Cautious experimentation, while better, often lacks the systematic framework needed to maximize benefits while minimizing risks. Schools need comprehensive AI literacy curricula that teach students to recognize limitations, validate outputs, and use AI as a supplement to rather than replacement for critical thinking. 

The disconnect between academic caution and professional reality is stark. While law schools debate basic AI policies, major firms are integrating sophisticated AI platforms into daily practice. Allen & Overy deployed Harvey AI across 3,500 lawyers. Other firms are following suit. This gap risks producing graduates unprepared for contemporary legal practice.

Law schools should consider several specific reforms:

Structured Integration Over Prohibition: Rather than banning AI use, create controlled environments where students learn to work with these tools effectively while understanding their limitations.

Transparency Requirements: Following UCLA Law School’s model, require students to disclose AI usage and document specific prompts used. This promotes accountability while generating useful data about effective practices.

AI Literacy as Core Curriculum: Develop mandatory courses covering AI capabilities, limitations, and best practices in legal contexts.
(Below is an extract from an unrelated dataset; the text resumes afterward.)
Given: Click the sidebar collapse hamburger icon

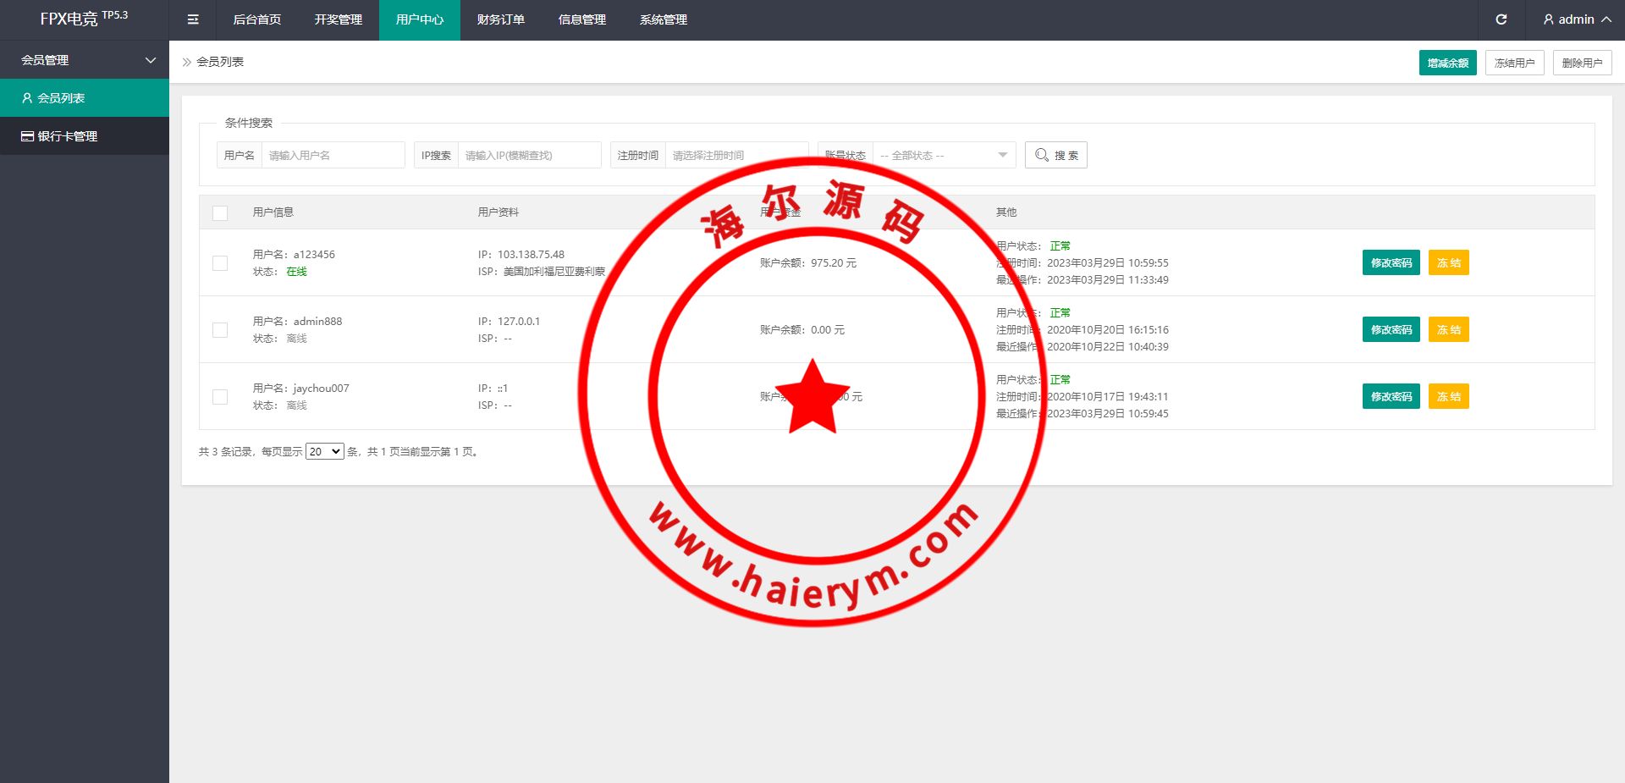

This should include hands-on training in prompt engineering, output validation, and ethical considerations.

Faculty Development: Invest in training professors to understand AI capabilities and integrate these tools meaningfully into course design and assessment. 

Law schools that begin thoughtful AI integration now, with appropriate safeguards and realistic assessment of current limitations, will better prepare students for this evolving landscape. Those that continue prohibiting or ignoring these tools risk producing graduates unprepared for contemporary legal practice. The future of legal education lies not in choosing between human and artificial intelligence, but in developing the judgment to combine both effectively.